◆ Excerpt to read

Personal information
- Full name: José Manuel Cruz Orozco
- Date of birth: 10 August 1988 (age 38)
- Place of birth: Córdoba, Spain
- Height: 1.85 m (6 ft 1 in)
- Position: Defender

Team information
- Current team: Ciudad de Lucena

Youth career
- Séneca
- 2006–2007: Real Madrid

Senior career*
- Years: Team / Apps / (Gls)
- 2007–2010: Real Madrid C / 97 / (9)
- 2010–2012: Sporting B / 56 / (2)
- 2012–2013: Lucena / 31 / (4)
- 2013–2015: Jaén / 47 / (2)
- 2015–2016: Yuen Long / 8 / (1)
- 2016: Almería B / 15 / (2)
- 2016–2017: Racing Ferrol / 34 / (2)
- 2017: Viking / 5 / (0)
- 2018: Mérida / 15 / (0)
- 2018–2020: Marbella / 33 / (2)
- 2020–2021: Linares Deportivo / 23 / (1)
- 2021–2023: Córdoba / 35 / (0)
- 2023–2024: UCAM Murcia / 42 / (1)
- 2024–: Ciudad de Lucena / 6 / (0)

= José Cruz (Spanish footballer) =

Spanish footballer (born 1988)

José Manuel Cruz Orozco (born 10 August 1988) is a Spanish footballer who plays as a defender for Ciudad de Lucena.

◆ Check your understanding
1: Reproduce the José Cruz profile word for word, everything from "- 2007–2010: Real" down to "Marbella / 33 / (2)".
2: Answer these questions using the José Cruz profile:
(a) In what place was he born?
(b) For which club did he play in his youth career from 2006 to 2007?
(c) How many appearances did he make for Jaén?

◆ Material shown
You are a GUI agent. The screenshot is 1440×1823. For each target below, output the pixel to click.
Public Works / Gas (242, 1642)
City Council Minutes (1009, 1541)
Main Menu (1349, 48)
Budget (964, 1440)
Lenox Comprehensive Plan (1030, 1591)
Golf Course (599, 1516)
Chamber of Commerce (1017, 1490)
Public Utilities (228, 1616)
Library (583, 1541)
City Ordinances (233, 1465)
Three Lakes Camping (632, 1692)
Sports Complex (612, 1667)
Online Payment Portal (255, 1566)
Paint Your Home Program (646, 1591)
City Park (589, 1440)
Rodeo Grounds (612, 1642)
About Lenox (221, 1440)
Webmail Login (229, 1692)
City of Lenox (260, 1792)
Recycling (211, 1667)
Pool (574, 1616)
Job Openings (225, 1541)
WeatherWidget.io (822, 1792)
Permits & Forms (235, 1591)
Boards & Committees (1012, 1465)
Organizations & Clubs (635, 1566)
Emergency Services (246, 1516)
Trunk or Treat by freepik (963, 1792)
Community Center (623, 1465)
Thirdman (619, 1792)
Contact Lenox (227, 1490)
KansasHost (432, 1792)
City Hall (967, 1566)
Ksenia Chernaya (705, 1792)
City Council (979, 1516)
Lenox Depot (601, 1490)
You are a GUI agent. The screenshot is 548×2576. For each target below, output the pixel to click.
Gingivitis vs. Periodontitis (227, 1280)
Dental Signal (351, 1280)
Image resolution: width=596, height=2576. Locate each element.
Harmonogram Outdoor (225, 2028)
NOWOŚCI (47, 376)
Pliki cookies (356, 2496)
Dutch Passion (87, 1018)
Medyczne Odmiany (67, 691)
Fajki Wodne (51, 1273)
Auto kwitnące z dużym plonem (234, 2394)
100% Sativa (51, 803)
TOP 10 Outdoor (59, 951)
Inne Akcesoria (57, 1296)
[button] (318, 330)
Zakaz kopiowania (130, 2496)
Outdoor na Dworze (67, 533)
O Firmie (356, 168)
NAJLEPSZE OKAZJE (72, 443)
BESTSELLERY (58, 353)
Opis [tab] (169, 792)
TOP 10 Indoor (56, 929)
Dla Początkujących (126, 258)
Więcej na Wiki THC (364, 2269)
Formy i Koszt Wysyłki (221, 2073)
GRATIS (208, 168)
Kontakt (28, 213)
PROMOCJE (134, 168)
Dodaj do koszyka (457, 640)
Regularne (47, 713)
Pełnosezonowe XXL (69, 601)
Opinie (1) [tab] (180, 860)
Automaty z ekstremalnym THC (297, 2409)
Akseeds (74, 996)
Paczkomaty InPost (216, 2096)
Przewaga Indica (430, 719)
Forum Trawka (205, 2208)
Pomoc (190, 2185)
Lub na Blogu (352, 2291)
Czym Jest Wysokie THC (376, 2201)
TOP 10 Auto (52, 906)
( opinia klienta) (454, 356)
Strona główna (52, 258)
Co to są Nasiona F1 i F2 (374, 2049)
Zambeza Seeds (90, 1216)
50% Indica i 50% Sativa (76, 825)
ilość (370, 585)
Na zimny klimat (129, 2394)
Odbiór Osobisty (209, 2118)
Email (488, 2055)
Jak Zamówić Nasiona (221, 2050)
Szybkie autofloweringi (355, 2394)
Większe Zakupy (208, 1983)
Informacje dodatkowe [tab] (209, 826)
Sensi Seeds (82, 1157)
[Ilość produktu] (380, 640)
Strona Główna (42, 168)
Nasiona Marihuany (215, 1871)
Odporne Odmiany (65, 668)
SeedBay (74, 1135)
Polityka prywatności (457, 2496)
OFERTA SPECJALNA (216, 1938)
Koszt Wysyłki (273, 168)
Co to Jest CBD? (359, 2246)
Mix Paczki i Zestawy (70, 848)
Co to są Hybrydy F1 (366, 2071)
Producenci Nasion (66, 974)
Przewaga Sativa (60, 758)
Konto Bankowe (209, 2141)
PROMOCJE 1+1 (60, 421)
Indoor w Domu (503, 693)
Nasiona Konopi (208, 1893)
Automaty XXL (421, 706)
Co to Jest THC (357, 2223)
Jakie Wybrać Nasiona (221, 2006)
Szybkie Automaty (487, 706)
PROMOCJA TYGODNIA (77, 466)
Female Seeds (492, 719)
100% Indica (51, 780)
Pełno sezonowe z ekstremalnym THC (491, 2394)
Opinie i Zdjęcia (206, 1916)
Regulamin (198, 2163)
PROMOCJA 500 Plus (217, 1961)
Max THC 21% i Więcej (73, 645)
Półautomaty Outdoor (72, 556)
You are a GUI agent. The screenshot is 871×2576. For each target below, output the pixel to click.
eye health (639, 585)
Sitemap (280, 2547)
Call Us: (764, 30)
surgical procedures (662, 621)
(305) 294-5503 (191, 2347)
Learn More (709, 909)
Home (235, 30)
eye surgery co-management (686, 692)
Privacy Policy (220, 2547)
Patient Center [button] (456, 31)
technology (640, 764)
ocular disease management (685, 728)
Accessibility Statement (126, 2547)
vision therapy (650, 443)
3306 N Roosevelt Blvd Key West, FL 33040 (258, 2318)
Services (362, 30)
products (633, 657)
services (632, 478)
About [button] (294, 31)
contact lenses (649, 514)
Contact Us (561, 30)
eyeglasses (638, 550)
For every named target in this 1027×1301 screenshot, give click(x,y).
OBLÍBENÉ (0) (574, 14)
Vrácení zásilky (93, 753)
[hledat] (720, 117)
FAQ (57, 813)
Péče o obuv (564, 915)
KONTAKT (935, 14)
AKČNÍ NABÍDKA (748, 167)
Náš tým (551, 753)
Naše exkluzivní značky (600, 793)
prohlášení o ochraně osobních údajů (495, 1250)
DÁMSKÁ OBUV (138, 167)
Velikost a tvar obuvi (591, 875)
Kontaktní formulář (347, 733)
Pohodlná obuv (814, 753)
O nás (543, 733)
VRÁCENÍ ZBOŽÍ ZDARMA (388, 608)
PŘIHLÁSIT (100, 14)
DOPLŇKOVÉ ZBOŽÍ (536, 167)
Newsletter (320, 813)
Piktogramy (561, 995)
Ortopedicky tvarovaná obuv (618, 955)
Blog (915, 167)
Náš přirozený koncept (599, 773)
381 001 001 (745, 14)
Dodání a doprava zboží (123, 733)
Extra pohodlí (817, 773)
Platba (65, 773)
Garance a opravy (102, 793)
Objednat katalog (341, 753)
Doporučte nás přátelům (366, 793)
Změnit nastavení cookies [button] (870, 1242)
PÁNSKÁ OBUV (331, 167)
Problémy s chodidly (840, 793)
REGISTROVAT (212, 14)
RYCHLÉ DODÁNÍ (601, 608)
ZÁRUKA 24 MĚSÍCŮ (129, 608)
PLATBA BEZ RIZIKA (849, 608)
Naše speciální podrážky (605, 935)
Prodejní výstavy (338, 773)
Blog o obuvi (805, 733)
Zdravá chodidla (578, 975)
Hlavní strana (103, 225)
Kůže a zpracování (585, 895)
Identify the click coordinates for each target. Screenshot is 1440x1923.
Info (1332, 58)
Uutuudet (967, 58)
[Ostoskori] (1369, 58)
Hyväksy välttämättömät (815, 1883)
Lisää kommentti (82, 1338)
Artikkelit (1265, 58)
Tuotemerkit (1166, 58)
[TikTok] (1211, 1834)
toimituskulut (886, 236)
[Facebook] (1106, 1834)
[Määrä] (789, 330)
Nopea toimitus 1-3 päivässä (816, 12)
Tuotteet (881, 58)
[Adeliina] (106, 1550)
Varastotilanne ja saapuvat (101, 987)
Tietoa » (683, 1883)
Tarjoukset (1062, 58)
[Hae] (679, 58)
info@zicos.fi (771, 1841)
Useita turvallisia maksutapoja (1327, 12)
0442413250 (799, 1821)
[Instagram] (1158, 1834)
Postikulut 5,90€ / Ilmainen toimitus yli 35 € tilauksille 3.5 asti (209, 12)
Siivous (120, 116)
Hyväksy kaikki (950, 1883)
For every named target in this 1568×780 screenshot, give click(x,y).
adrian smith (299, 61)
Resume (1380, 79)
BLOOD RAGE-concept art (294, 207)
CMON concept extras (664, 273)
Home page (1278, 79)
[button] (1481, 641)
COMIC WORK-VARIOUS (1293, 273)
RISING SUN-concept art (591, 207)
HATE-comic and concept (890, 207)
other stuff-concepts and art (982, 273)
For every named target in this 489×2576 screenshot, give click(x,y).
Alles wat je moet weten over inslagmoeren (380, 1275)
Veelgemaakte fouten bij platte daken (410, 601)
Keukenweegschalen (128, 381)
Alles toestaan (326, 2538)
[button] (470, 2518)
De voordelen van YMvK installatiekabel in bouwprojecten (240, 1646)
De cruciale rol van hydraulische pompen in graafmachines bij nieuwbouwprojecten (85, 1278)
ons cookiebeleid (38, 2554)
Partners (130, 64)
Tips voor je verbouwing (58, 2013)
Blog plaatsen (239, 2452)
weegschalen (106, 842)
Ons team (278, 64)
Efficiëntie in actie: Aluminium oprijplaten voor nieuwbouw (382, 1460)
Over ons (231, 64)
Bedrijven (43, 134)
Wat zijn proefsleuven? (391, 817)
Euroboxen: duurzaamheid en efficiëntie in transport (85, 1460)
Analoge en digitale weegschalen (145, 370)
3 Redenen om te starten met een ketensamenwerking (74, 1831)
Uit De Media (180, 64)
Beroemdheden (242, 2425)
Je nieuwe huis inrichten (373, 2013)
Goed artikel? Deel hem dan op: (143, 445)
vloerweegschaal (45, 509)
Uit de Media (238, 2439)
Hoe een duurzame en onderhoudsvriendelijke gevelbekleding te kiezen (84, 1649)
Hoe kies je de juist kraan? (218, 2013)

◆ Results for the exercise
1:
- 2007–2010: Real Madrid C / 97 / (9)
- 2010–2012: Sporting B / 56 / (2)
- 2012–2013: Lucena / 31 / (4)
- 2013–2015: Jaén / 47 / (2)
- 2015–2016: Yuen Long / 8 / (1)
- 2016: Almería B / 15 / (2)
- 2016–2017: Racing Ferrol / 34 / (2)
- 2017: Viking / 5 / (0)
- 2018: Mérida / 15 / (0)
- 2018–2020: Marbella / 33 / (2)

2:
(a) Córdoba, Spain
(b) Real Madrid
(c) 47